Ini hasil putusan dari Pengadilan Negeri seberang, tentang Putusan Hakim untuk terdakwa Petruk dan Ateng, Petruk dihukum dua tahun penjara, sebab membawa lari sapi tetangganya. Ateng dihukum dua bulan penjara sebab membawa lari perempuan tetangganya.

Petruk: “Pak Hakim, saya tidak terima putusan pak hakim, masa si Ateng membawa lari perempuan tetangganya cuma dihukum dua bulan, tetapi saya hanya membawa lari sapi tetangga dihukum dua tahun, saya protes. Saya tidak terima!” Dan saya akan banding pak hakim!”

Hakim: “Begini.. Seperti ini si Ateng divonis dua bulan sebab berani tanggung jawab, terus mau kawin dengan yang dibawa lari, kamu mau kawin sama yang kamu bawa lari tidak? Kalau mau vonisnya diubah jadi dua hari. Nah sekarang mau banding atau bagaimana??”


11. Cerita Lucu Hakim Yang Saling Mengadili

Dua hakim Pengadilan Negeri tertangkap karena menerobos lampu merah pada hari yang sama. Daripada menelepon hakim dari Pengadilan Tinggi untuk mengadili mereka, masing-masing setuju untuk saling mengadili.

Hakim pertama duduk di kursi hakim sedangkan yang kedua berdiri di kursi terdakwa, dan hakim kedua yang terdakwa mengakui kesalahannya. Hakim pertama segera mengetuk palu membebaskan terdakwa dari hukuman dan denda.
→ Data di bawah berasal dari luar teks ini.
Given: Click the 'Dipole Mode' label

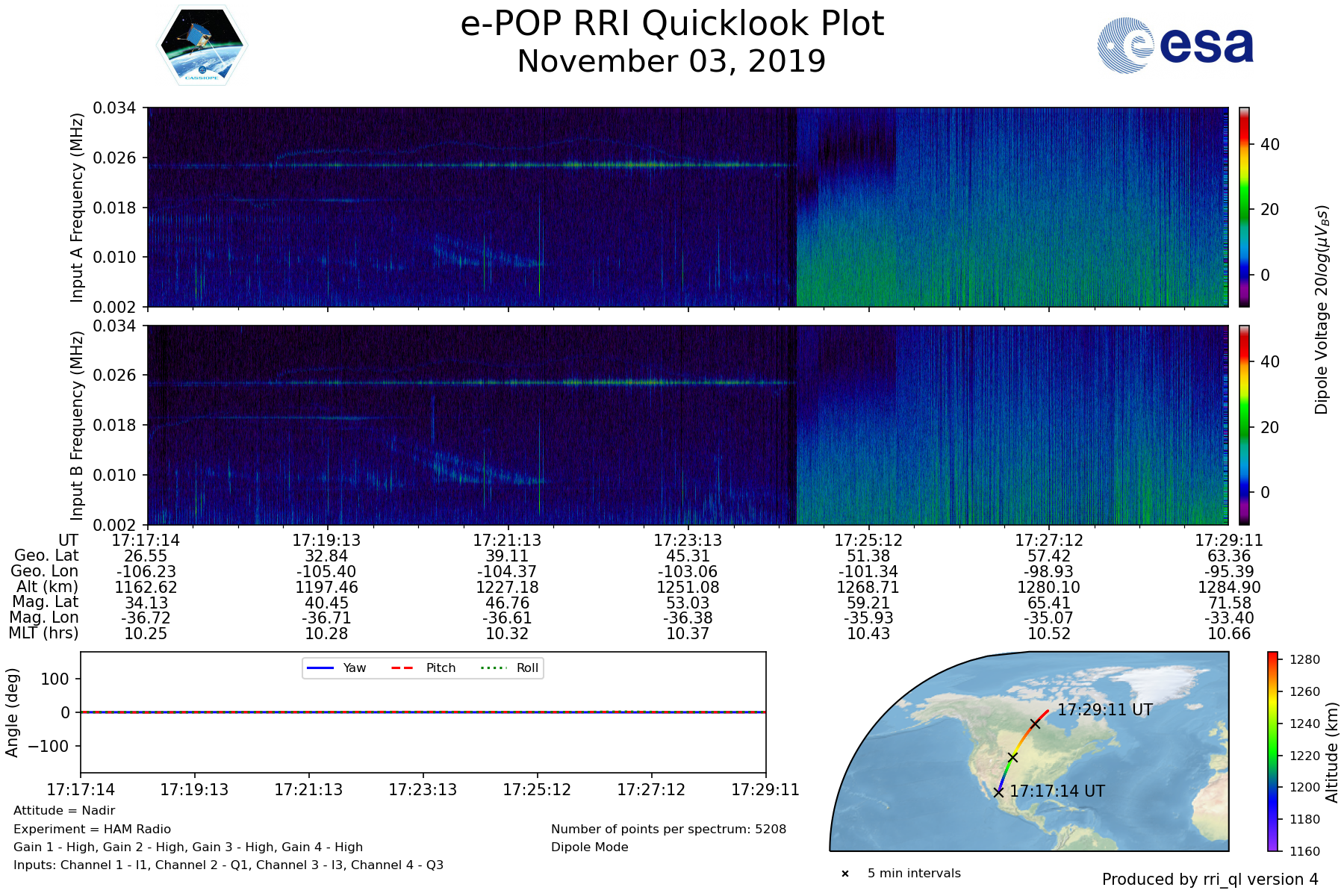Looking at the screenshot, I should click(590, 847).
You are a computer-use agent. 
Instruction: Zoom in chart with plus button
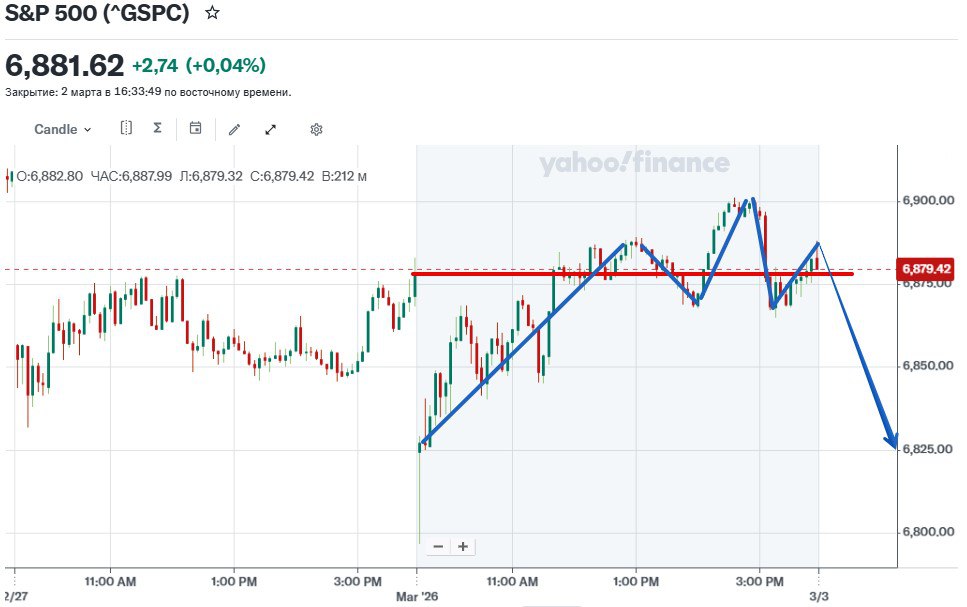(462, 546)

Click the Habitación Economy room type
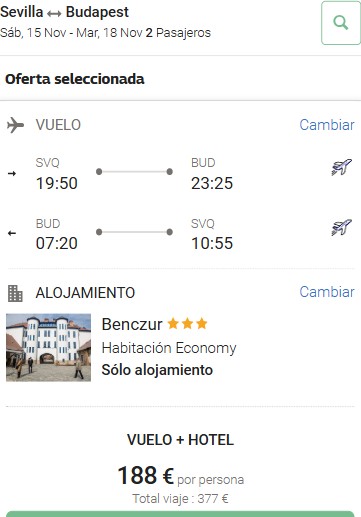click(169, 348)

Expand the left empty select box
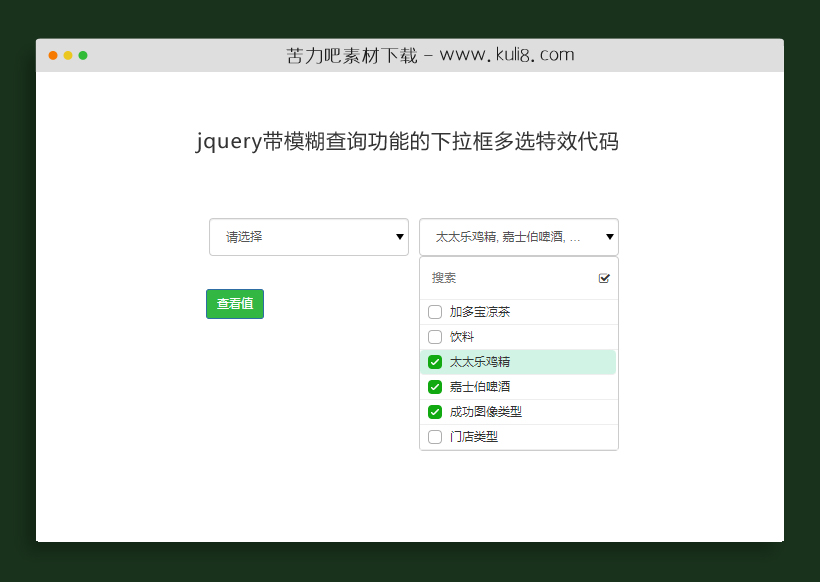[x=309, y=237]
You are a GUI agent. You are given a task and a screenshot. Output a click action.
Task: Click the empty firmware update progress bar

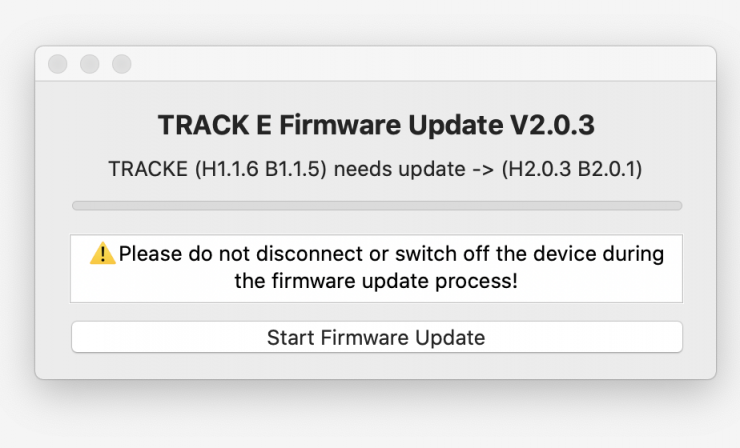(x=376, y=205)
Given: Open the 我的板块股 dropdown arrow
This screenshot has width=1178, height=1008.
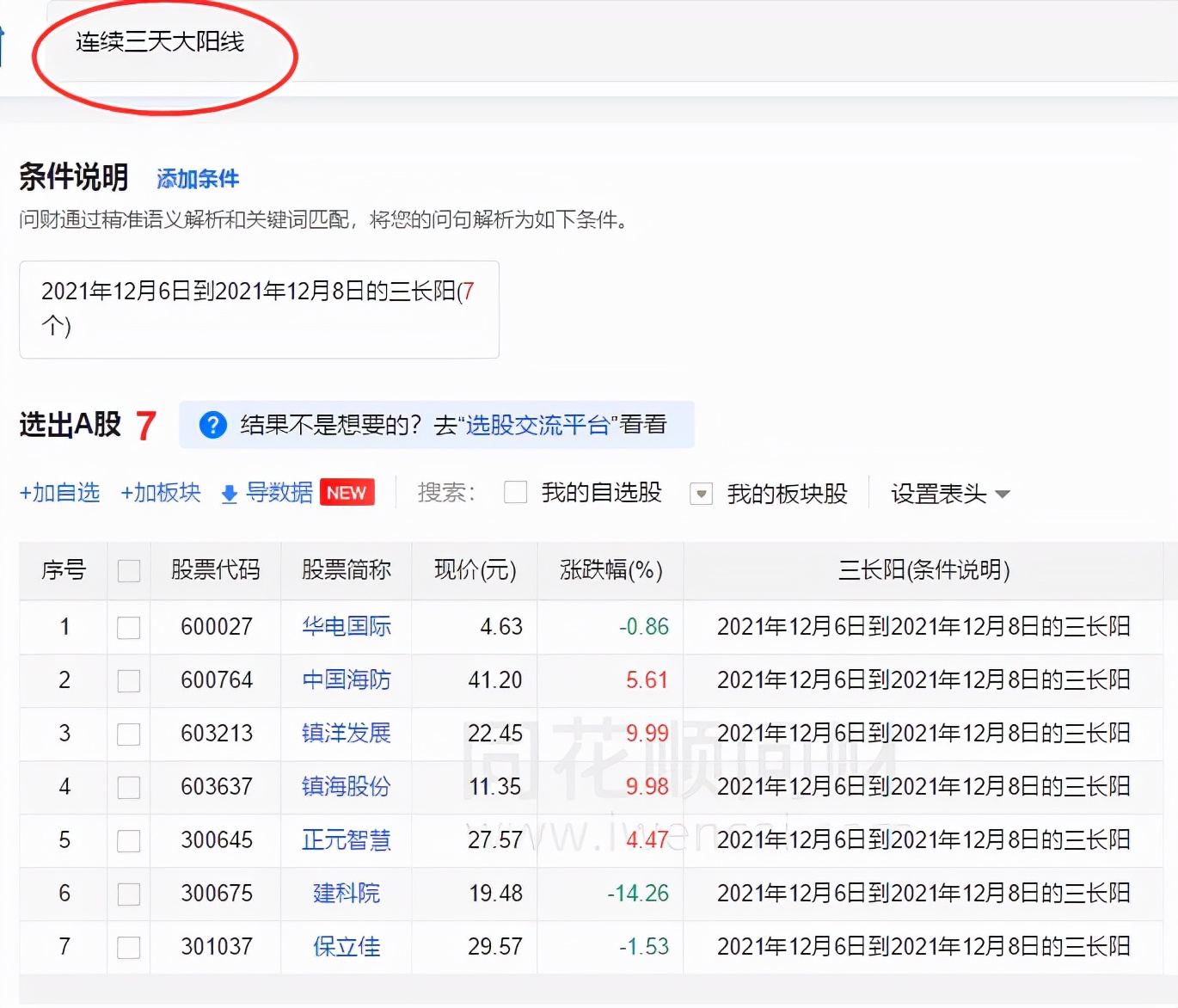Looking at the screenshot, I should [701, 494].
Mereka beralih tempat. Hakim pertama yang sekarang duduk di kursi terdakwa mengakui bahwa ia telah menerobos lampu merah. Kemudian hakim kedua segera mendenda dia Rp.500.000 dan memerintahkan dia untuk membayar biaya pengadilan.

Hakim kedua: (Marah) “Saya sudah membebaskanmu dari hukuman dan denda, tetapi anda malah memberikan denda pada saya!”

Hakim pertama: (Menatapnya) “Ini adalah kasus kedua yang kita miliki hari ini di sini. Seseorang harus bersikap tegas tentang kelakuan berulang para penerobos lampu merah ini!”


12. Cerita Lucu Hakim: Hak Asuh Anak

Seorang Suami yang bernama Bagong dan Istrinya yang bernama Oneng tengah menghadiri sidang perceraiannya. Dalam sidang akan memutuskan siapa yang mendapat hak asuh anak.

Oneng: (Sambil berteriak histeris dan melompat–lompat) “Yang Mulia, Saya yang mengandung, melahirkan bayi itu ke dunia dengan kesakitan dan kesabaran saya! Anak itu harus menjadi hak asuh Saya!”

Hakim: (Berkata kepada pihak suami) “Apa pembelaan anda terhadap tuntutan istri Anda?”

Bagong: (Diam sebentar dan dengan nada datar) “Yang mulia. Jika saya memasukkan KOIN ke mesin minuman Coca-Cola, mesinnya BERGOYANG SEBENTAR, dan minumannya keluar, Menurut Pak Hakim, Minumannya milik saya atau mesinnya?”

Seisi pengadilan pun hening seketika.